2014 FIBA Women's World Basketball Championship Live Scores
At least fans trying to follow the NCAA Division I Women's Basketball Tournament on television won’t be at the mercy of ESPN’s “whip-around” coverage this weekend, as the actual translation of “whip-around” is “ignore the close games while focusing on routs by the top seeds.”
All eight games will be shown Saturday and Sunday, neatly sandwiched, for the most part, around the men’s Elite Eight, and three of those games will feature ESPN’s rightly hyped “Three to See” stars: Baylor’s Brittney Griner, Notre Dame’s Skylar Diggins and Delaware’s Elena Delle Donne.
Only Delle Donne will be playing Saturday, and she starts things off as the Blue Hens tip off against the Kentucky Wildcats at noon Eastern time in what is most likely the game of the day. UConn and Cal look to be prohibitive favorites over Maryland and LSU, respectively, and Stanford matches up very well with Georgia -- and Kentucky could roll over Delaware, for that matter -- so it’s possible we’ll have four less-than-scintillating stretch runs.

→ **Request**:
Rewrite the basketball article starting at "All eight games" and ending at "Elena Delle Donne.", putting "promoted" wherever "hyped" appears. Rely only on the article above for what follows.

→ **Extracted entries**:
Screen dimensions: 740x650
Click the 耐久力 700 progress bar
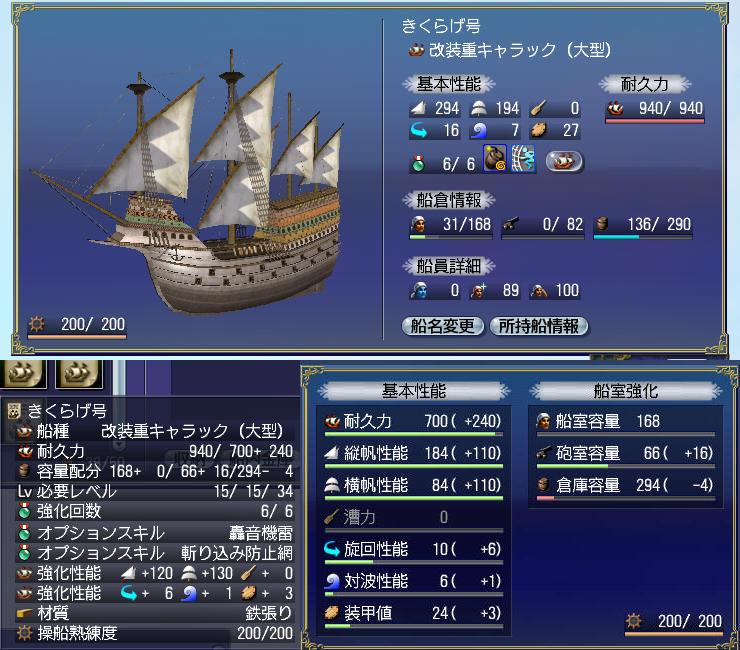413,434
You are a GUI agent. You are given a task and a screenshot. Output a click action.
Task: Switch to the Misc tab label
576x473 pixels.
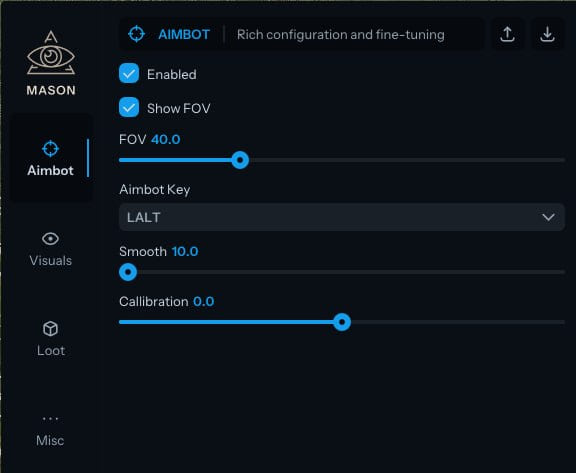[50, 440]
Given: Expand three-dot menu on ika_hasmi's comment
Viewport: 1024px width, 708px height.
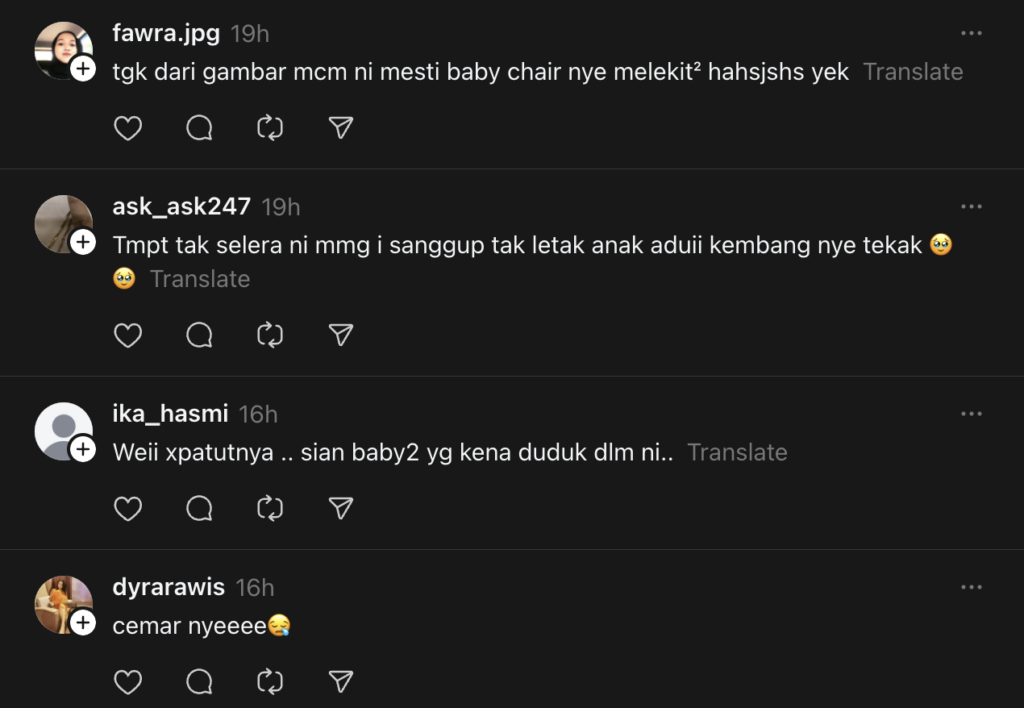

→ **Task result**:
All eight games will be shown Saturday and Sunday, neatly sandwiched, for the most part, around the men’s Elite Eight, and three of those games will feature ESPN’s rightly promoted “Three to See” stars: Baylor’s Brittney Griner, Notre Dame’s Skylar Diggins and Delaware’s Elena Delle Donne.